The New York Times has been slammed over a fkd obituary of legendary Indigenous actor, advocate and Elder Uncle Jack Charles, as well as a truly cooked tweet linking to it.
In the now-deleted tweet, The NYT referenced his experiences of addiction and said he had a “penchant for burglary”.
According to NITV, the obituary said Uncle Jack was a member of the “so-called” Stolen Generation, a reference which has since been deleted.
Shame on you @nytimesarts – this is a disgraceful framing of a much loved Elder. Disrespectful, racist & poor journalism.
— Prof Bronwyn Carlson (she/her) (@BronwynCarlson) September 21, 2022
You have got to be kidding? Uncle Jack was a National treasure, deeply respected for his capacity to contribute despite the most heinous of treatment as a Stolen Generations member. Absolutely appalling.
— Professor Nareen Young (@nareenyoung) September 22, 2022
You really woke up this morning and chose disrespect. Uncle Jack Charles was one of Australia’s leading actors and a pivotal voice in First Nations theatre, queer liberation and the stories and leadership of this land.
— Ruby Gill (she/her) (@rubymarygill) September 21, 2022
No, we are not doing this. He was a leading actor and activist. This isn’t presenting a complex person, it’s straight up racial profiling.
— Amy Gray (@_AmyGray_) September 21, 2022
At the time of writing, The New York Times hasn’t apologised for the, quite frankly, disgusting now-deleted tweet and references in the obituary.
Instead, after sustained backlash, it tweeted: “We deleted an earlier tweet to this story because it lacked proper context”.
As you might expect, The New York Times‘ pathetic correction attempt has been resoundingly slammed online.
Many Twitter users have called the OG tweet “racist” and demanded the publication issue a full apology.
Thank you for the update. I hope there’s a chance to reflect on the fact that the problem was not “context”, but an explicitly racist framing that called on horrific stereotypes about First Nations people
+ worth crediting the FN folks who called it outhttps://t.co/mrF3d1Bv8z
— Ketan Joshi (@KetanJ0) September 22, 2022
They’ve deleted the tweet and revised the obituary of Uncle Jack Charles without acknowledging how absolutely despicable @natashamfrost’s original piece was.

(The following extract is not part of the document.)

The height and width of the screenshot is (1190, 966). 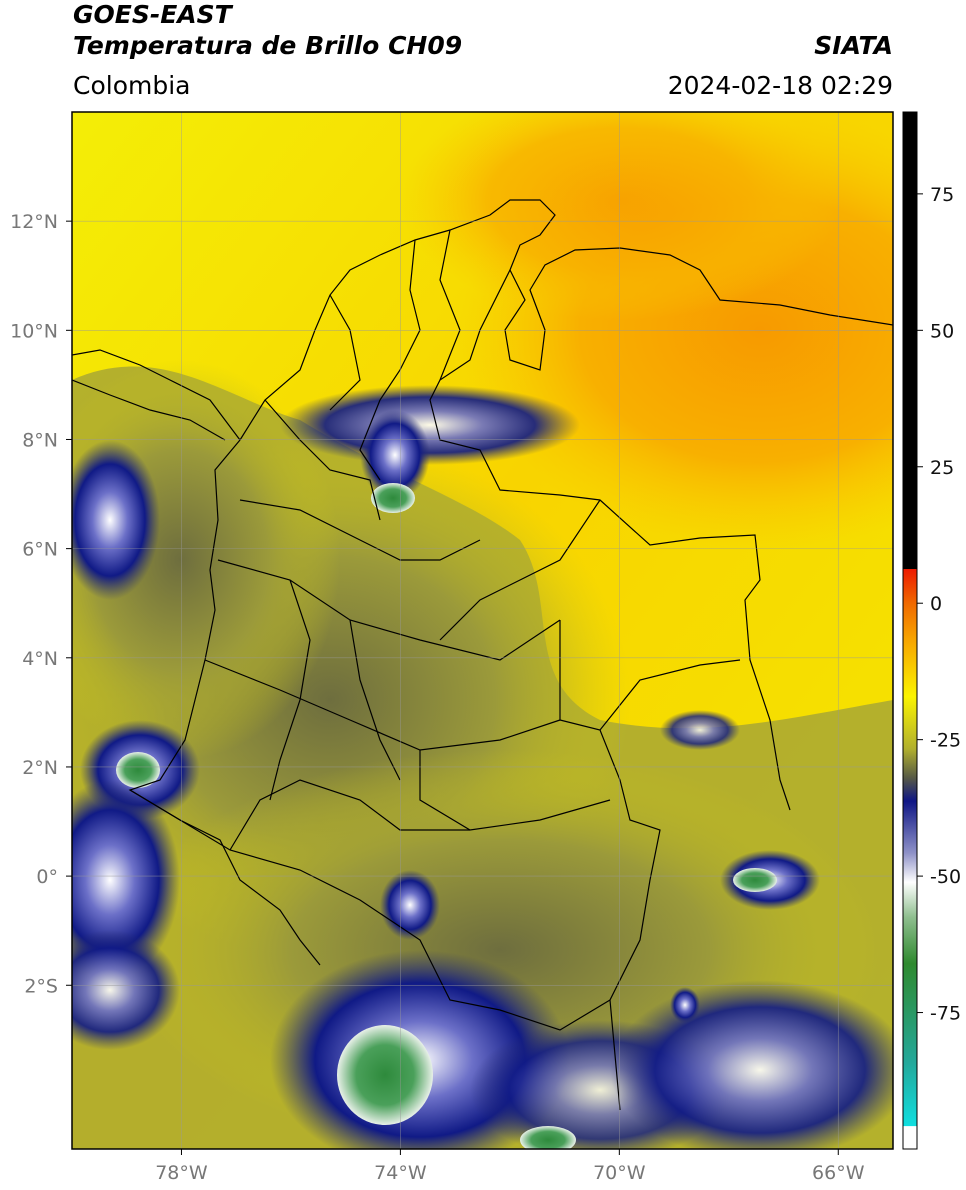 I want to click on lon-tick-label: 74°W, so click(x=400, y=1173).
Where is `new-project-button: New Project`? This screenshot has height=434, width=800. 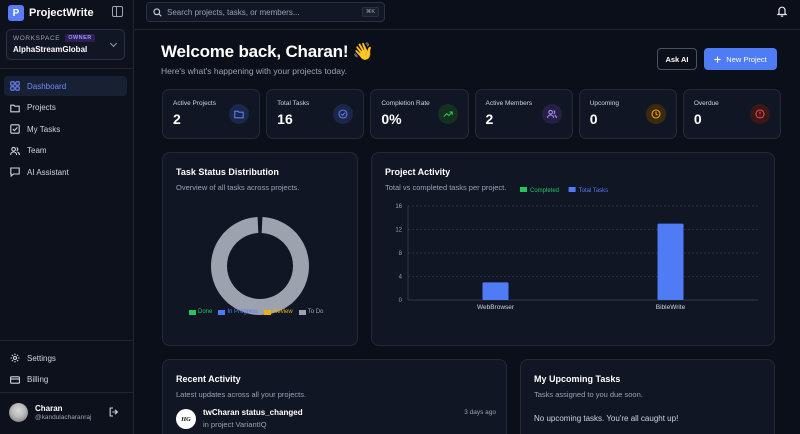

There must be a meaningful apology for its blatantly hurtful and discriminatory effects. https://t.co/FC8XG0muRx
— සුනිලි (they/them) (@sunili) September 22, 2022
No, you framed him as a criminal and said the Stolen Generation was “so-called”. Genuinely just really bad journalism and cultural insensitivity that deserves an apology.

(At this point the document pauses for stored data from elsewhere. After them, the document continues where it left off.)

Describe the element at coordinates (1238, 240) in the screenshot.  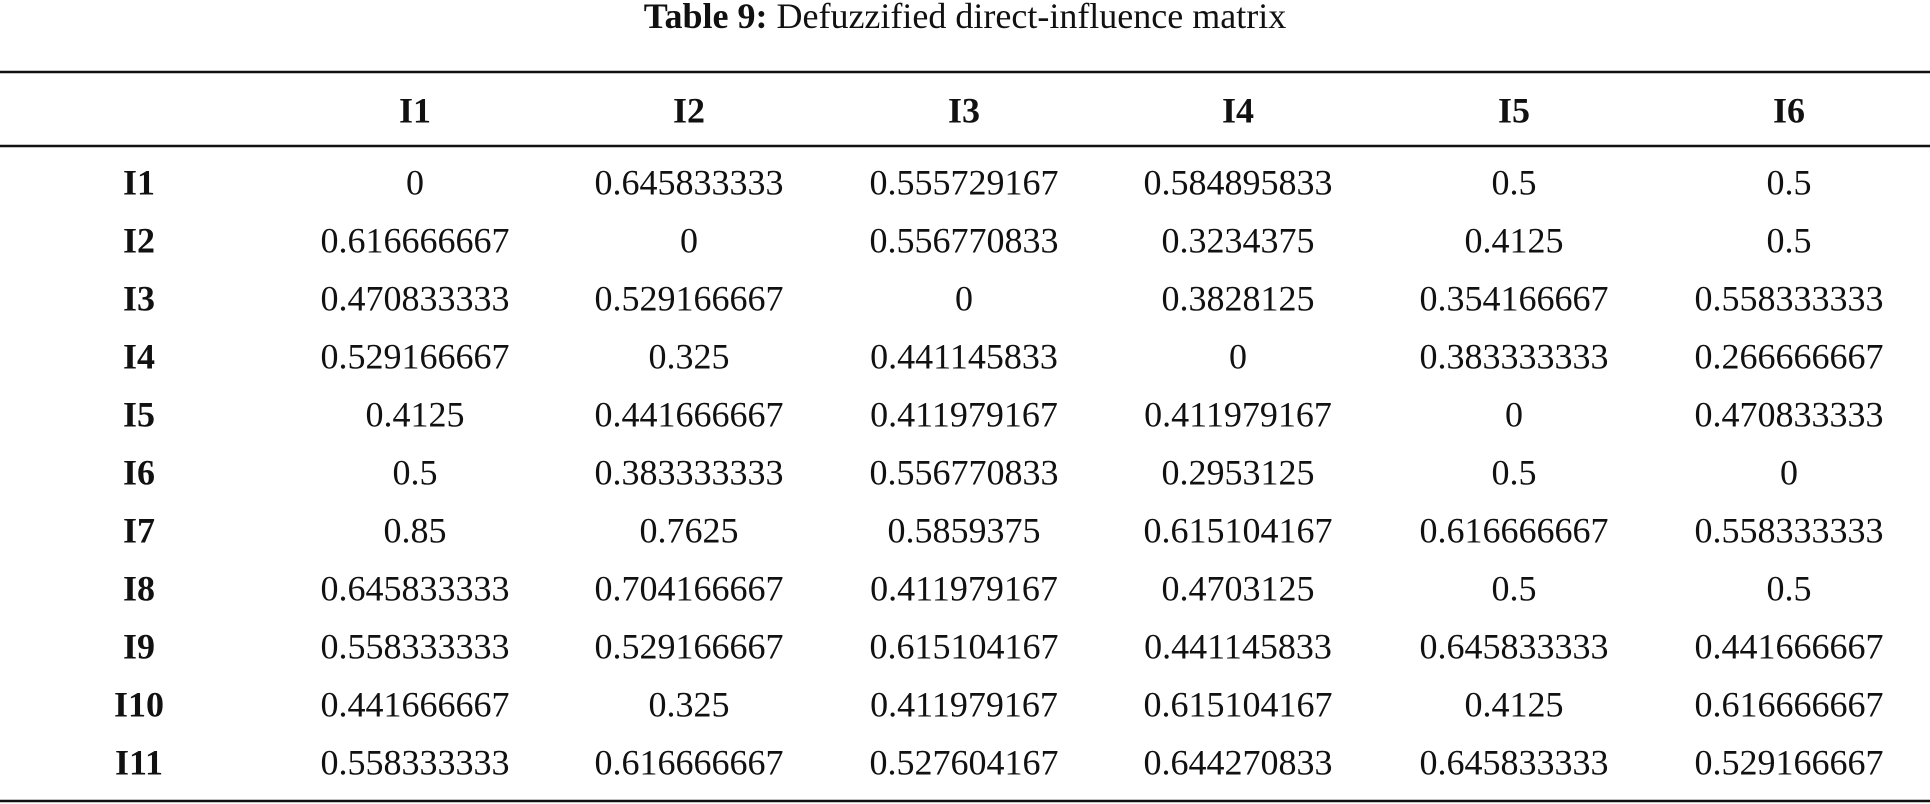
I see `table-cell: 0.3234375` at that location.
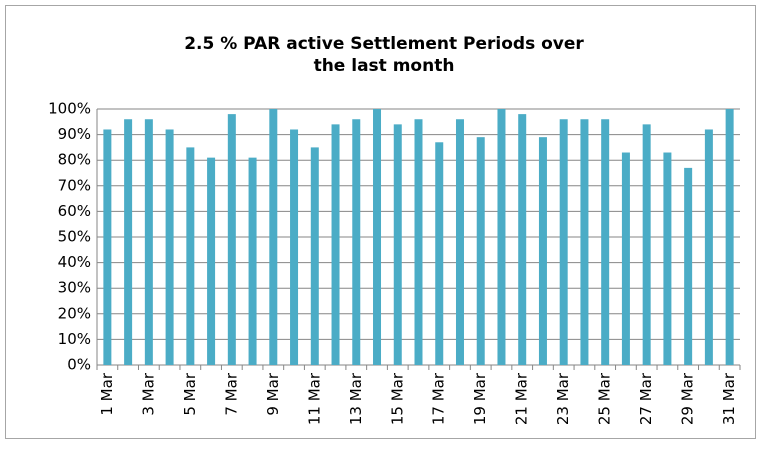 This screenshot has height=456, width=768. What do you see at coordinates (79, 365) in the screenshot?
I see `y-tick-label: 0%` at bounding box center [79, 365].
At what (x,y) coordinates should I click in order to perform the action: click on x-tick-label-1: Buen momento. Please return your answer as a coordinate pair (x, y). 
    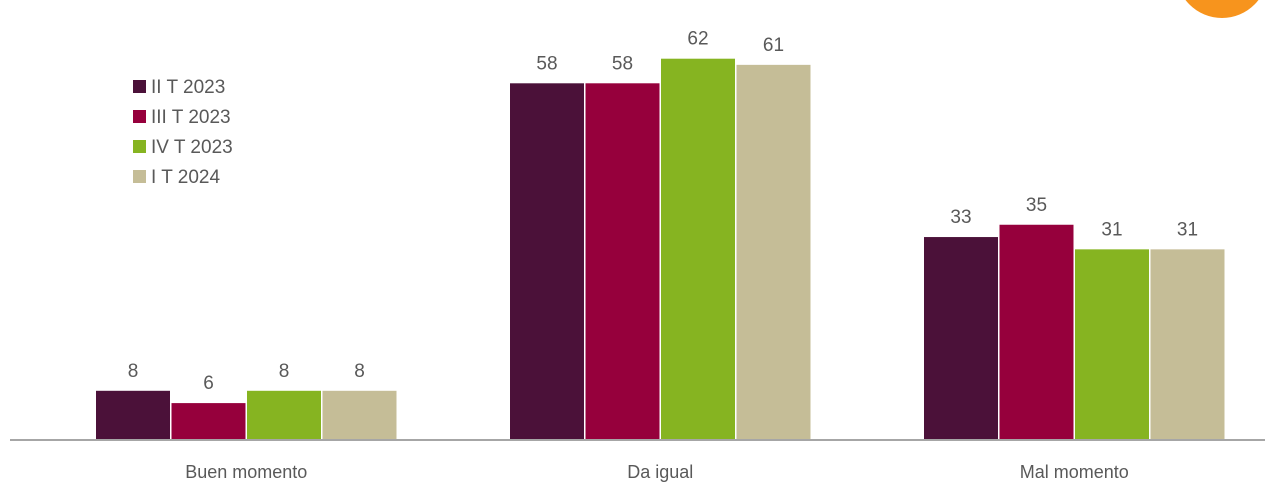
    Looking at the image, I should click on (246, 472).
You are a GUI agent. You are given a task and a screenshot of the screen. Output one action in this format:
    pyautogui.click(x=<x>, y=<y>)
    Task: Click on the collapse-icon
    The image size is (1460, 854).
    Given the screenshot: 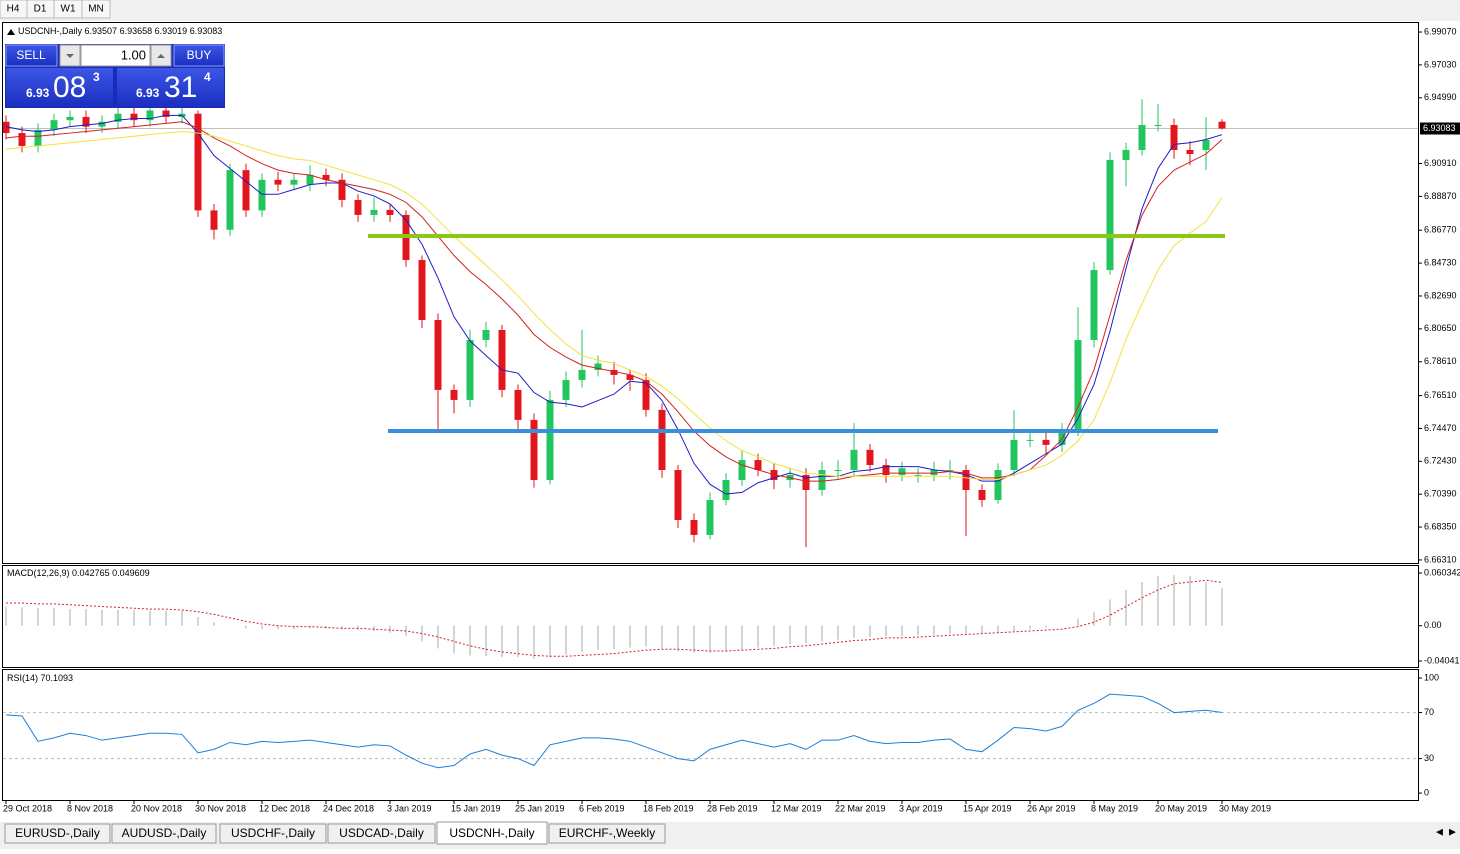 What is the action you would take?
    pyautogui.click(x=11, y=32)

— pops (@lentilmumma) September 22, 2022
Words have power. The previous tweet didn’t lack proper context. It was damaging, hurtful, racist, and completely out of line. The NYT can apologise to the family of Uncle Jack Charles & to the broader Aboriginal community and undertake that this doesn’t happen again.
— Eileen Chong 张奕霖 (@eileenchongpoet) September 22, 2022
Can you issue a proper apology? This ain’t it.
— Rebecca (@BexualFeeling) September 22, 2022
Uncle Jack was a beloved Boon Wurrang, Dja Dja Wurrung, Woiwurrung and Yorta Yorta man. Since his passing earlier in September, he has been remembered with far more fitting tributes for his immense legacy.
“Before he passed away, his family were able to send him off on Country during a smoking ceremony at the Royal Melbourne Hospital,” a statement from Uncle Jack’s publicist said at the time.
“We are so proud of everything he has achieved in his remarkable life — Elder, actor, musician, potter, activist, mentor, a household name and voice loved by all — as is demonstrated by his numerous awards including this year’s NAIDOC Male Elder of the Year.”
It’s disgraceful to see a beloved Elder eulogised in such a despicable, reductionist manner. Rest in peace, Uncle Jack Charles.